Pixel coordinate grounding data
******************************

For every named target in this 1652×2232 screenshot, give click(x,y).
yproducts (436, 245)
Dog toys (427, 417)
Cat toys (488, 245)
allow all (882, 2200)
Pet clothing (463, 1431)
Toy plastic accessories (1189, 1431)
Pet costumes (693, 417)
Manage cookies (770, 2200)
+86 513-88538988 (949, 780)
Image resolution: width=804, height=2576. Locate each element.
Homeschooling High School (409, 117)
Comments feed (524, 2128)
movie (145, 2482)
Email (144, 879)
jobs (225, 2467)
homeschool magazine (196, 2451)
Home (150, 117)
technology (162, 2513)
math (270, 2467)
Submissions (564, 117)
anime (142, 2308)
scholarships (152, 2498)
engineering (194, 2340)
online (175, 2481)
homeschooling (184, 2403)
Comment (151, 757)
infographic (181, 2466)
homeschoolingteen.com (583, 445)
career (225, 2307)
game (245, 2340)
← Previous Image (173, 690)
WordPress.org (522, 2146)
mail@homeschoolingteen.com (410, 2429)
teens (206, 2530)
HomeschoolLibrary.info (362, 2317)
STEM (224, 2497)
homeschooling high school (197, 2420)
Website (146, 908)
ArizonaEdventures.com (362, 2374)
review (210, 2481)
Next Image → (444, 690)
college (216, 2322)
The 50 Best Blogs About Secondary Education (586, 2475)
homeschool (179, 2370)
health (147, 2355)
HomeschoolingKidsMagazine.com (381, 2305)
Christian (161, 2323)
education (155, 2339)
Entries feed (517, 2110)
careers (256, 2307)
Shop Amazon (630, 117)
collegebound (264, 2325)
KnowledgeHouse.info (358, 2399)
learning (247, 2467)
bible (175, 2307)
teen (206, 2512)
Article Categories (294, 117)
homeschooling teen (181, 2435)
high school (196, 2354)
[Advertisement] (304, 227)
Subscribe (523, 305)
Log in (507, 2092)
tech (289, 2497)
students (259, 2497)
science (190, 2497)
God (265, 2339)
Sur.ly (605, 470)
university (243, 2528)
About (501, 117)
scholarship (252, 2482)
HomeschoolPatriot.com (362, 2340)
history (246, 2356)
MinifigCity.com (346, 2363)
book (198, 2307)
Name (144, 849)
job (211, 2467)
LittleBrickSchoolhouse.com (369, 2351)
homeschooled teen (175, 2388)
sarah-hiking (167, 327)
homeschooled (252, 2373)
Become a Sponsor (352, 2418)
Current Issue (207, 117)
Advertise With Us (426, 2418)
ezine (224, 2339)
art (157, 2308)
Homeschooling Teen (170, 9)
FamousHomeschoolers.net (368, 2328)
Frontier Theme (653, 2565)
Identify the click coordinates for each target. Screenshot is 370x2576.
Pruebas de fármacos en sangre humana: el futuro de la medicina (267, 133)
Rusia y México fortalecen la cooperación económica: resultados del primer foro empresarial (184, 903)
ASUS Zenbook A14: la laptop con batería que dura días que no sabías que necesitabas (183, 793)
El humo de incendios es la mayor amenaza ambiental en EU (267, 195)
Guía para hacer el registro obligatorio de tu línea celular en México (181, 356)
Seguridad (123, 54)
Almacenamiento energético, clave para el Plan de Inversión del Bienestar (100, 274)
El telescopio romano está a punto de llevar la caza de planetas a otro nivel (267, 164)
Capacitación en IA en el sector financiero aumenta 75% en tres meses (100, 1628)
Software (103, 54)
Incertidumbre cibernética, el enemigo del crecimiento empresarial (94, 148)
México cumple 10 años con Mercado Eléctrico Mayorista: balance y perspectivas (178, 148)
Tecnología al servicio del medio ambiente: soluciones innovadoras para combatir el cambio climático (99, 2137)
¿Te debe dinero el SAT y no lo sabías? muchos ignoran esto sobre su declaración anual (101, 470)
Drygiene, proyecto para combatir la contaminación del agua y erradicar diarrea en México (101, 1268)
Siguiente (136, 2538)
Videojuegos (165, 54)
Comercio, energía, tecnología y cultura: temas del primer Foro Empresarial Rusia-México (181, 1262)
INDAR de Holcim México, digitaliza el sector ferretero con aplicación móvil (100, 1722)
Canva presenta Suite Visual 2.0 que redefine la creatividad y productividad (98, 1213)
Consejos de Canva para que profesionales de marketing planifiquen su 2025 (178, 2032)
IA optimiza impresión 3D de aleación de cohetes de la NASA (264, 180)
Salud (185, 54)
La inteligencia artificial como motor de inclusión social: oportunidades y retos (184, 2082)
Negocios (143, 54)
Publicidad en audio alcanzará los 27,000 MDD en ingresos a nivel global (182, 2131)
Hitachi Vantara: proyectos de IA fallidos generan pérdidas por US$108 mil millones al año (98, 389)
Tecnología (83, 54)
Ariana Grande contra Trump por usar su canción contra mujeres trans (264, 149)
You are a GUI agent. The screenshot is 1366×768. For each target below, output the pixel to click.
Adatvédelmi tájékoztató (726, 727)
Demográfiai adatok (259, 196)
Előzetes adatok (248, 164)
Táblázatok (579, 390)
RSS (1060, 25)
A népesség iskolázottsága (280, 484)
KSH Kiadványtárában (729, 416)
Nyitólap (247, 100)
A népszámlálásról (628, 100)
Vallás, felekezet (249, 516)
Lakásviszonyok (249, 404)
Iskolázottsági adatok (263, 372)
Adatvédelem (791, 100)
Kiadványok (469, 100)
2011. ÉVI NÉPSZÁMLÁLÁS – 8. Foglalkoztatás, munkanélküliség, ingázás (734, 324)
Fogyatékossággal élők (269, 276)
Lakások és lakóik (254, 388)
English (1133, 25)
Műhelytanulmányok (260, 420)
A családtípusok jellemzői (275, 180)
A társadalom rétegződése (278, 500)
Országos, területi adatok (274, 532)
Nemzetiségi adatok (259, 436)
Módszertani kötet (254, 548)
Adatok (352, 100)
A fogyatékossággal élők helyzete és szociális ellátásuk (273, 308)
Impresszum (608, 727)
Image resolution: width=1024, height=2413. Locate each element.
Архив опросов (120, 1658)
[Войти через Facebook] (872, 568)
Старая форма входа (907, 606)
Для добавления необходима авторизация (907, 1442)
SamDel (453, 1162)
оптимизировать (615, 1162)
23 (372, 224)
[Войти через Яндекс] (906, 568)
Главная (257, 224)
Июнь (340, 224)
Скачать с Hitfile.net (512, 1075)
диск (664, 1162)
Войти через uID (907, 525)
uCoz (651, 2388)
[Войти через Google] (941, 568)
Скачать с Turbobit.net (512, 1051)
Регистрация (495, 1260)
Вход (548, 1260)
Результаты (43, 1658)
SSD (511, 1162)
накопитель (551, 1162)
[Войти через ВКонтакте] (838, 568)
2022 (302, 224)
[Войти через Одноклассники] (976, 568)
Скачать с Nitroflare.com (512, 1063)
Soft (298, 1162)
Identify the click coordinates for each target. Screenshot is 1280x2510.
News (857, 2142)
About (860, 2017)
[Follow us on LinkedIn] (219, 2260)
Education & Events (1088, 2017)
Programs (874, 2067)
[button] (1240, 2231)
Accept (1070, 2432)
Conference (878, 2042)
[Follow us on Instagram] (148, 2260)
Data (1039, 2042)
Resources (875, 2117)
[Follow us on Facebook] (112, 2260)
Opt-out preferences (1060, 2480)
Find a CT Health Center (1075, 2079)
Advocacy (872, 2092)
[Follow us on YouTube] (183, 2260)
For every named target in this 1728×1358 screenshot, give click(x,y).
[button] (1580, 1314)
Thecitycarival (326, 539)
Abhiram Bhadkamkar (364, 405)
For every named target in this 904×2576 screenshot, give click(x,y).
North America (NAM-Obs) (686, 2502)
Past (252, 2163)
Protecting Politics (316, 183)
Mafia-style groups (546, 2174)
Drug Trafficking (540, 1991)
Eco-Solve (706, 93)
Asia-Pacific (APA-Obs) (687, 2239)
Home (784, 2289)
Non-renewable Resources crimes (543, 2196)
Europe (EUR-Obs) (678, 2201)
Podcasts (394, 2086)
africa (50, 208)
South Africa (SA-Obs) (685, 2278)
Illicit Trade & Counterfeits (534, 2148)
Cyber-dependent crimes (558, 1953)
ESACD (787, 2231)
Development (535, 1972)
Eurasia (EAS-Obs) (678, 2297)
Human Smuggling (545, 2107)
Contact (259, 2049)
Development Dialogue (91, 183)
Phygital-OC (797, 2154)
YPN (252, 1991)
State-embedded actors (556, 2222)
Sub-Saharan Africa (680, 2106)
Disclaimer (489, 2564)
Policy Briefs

******************************

## Your objective:
What you give back must be the stretch above, starting at the line with "оптимизировать (615, 1162)" and ending at the line with "Вход (548, 1260)", copied exactly.

## Output below:
оптимизировать (615, 1162)
23 (372, 224)
[Войти через Яндекс] (906, 568)
Главная (257, 224)
Июнь (340, 224)
Скачать с Hitfile.net (512, 1075)
диск (664, 1162)
Войти через uID (907, 525)
uCoz (651, 2388)
[Войти через Google] (941, 568)
Скачать с Turbobit.net (512, 1051)
Регистрация (495, 1260)
Вход (548, 1260)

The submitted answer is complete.